[Direction] List each line in the entries below that contains the word "height".

____________________

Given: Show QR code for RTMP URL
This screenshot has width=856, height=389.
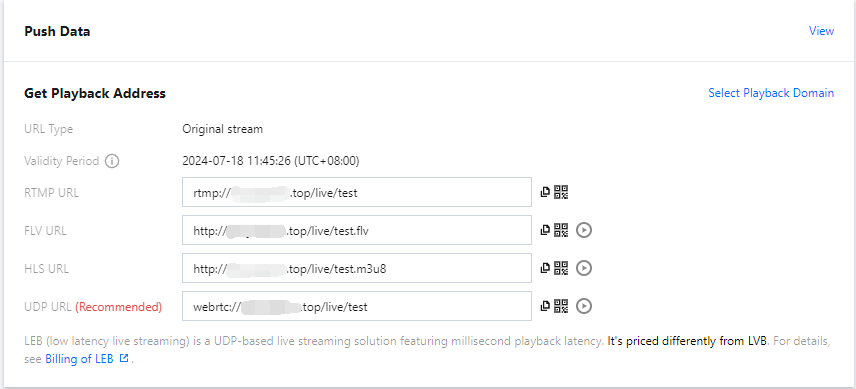Looking at the screenshot, I should 561,192.
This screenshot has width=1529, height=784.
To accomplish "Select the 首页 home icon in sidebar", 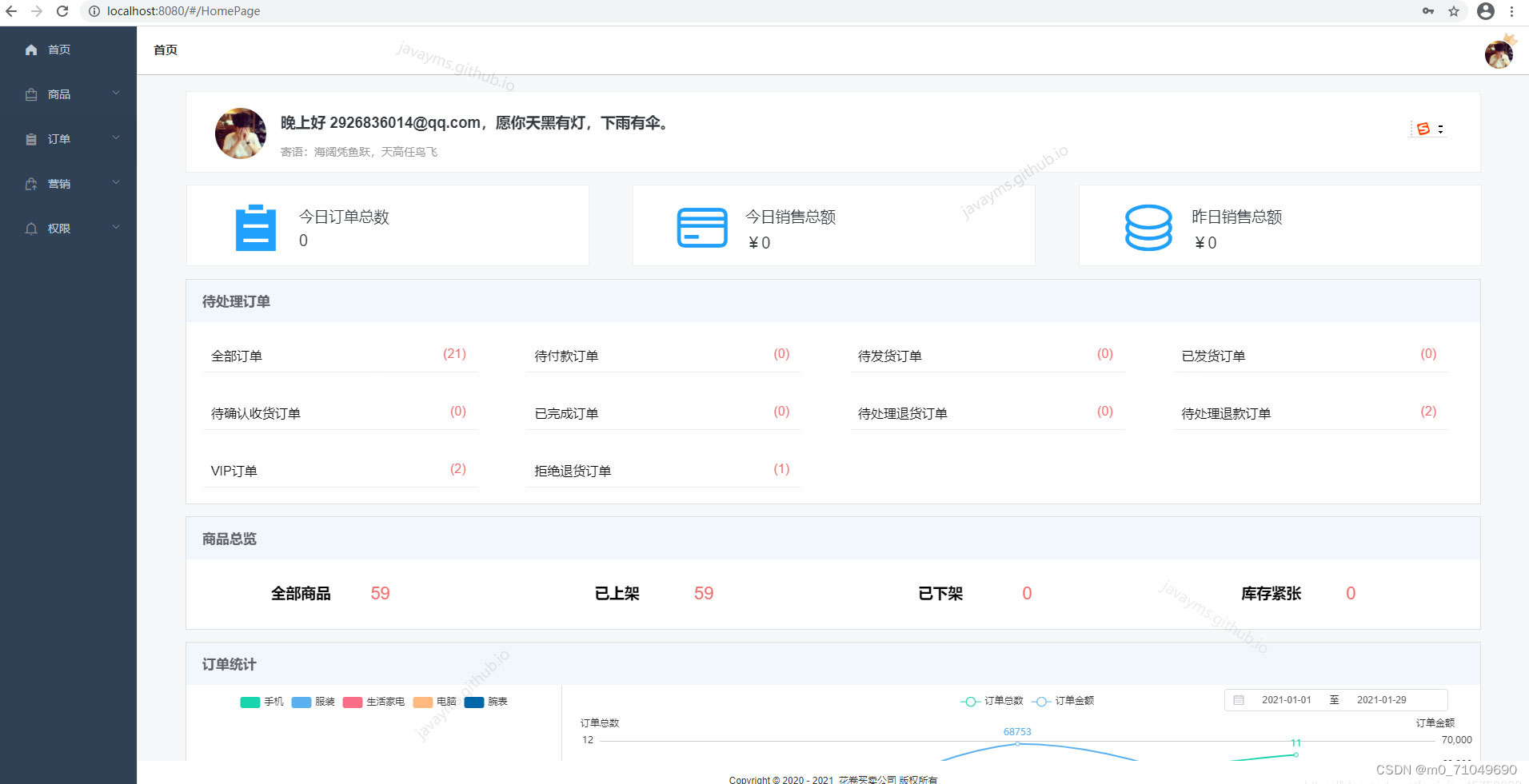I will coord(31,50).
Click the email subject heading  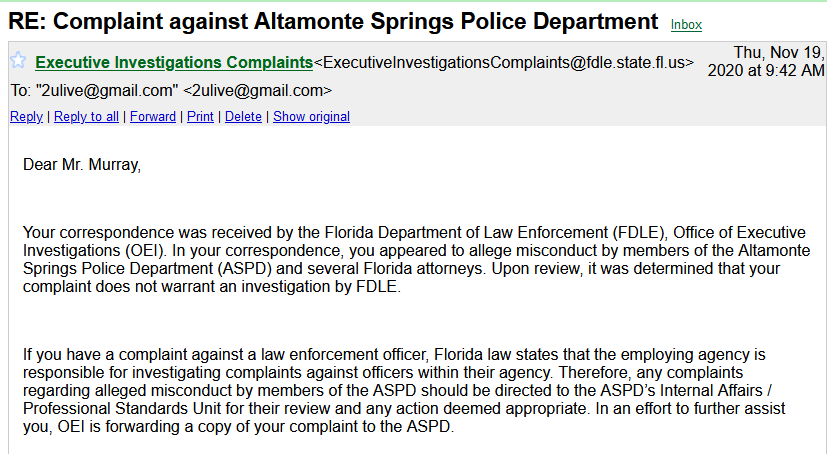[333, 22]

____________________

[Output below]
This screenshot has width=856, height=389.
This screenshot has width=1529, height=784.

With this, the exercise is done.